Knowledge: Its Creation, Distribution and Economic Significance, Volume II: The Branches of Learning

This can be a copy of a ebook released prior to 1923. This ebook could have occasional imperfections akin to lacking or blurred pages, bad images, errant marks, and so forth. that have been both a part of the unique artifact, or have been brought by way of the scanning approach.
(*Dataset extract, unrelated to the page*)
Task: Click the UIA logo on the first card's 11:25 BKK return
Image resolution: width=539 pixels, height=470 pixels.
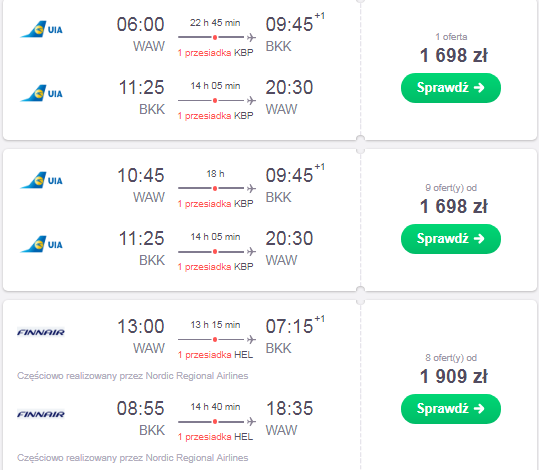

We think this paintings is culturally vital, and regardless of the imperfections, have elected to convey it again into print as a part of our carrying on with dedication to the maintenance of revealed works around the world.

Additional resources for Working Lives: Gender, Migration and Employment in Britain, 1945-2007

Example text

The main task for white British women was to become mothers of future Britons. In a study of the 1950s, Webster (1998) documented the numerous ways in which the superiority of white British women and their role as mothers was reaffirmed, especially through their withdrawal from the workplace. Their role as wives and mothers was to be supported by improvements in housing conditions, in living standards and in health, in part through the rise of domestic science as a discourse about training women to be efficient home-makers.

2010). There is now a large literature about divisions of labour and women’s segregation in the labour market (see Glucksmann [2009] for a recent reassessment of the field). Explanations of the changing gender division of migrant labour have, not surprisingly, drawn on these more general arguments about the ways in which women are employed in segregated, female-dominated ‘ghettos’ in advanced industrial economies. Explanations rely variously on notions about women’s lack of ‘human capital’, hard to sustain as more women gain educational and workplace credentials, or on the necessity of women’s domestic labour, seen as essential for the reproduction of the workforce, both in an everyday sense of getting clean and well-nourished workers into the workplace and in a generational sense by giving birth to future workers.

For some, their attributes and attitudes made this more difficult than for others, but for all of them, even the most highly skilled and ambitious, acceptance in the British labour market was seldom easy and progress, promotion and social mobility were often difficult. And, just as for British women, negotiating an acceptable compromise between the demands of the labour market, home life and community involvement was also complex and often contested. As the UK labour market changed from making things to selling services, the embodied social characteristics of migrant workers became increasingly important in their working lives, and difference, and markers of home or belonging to a diasporic community, were not always valued.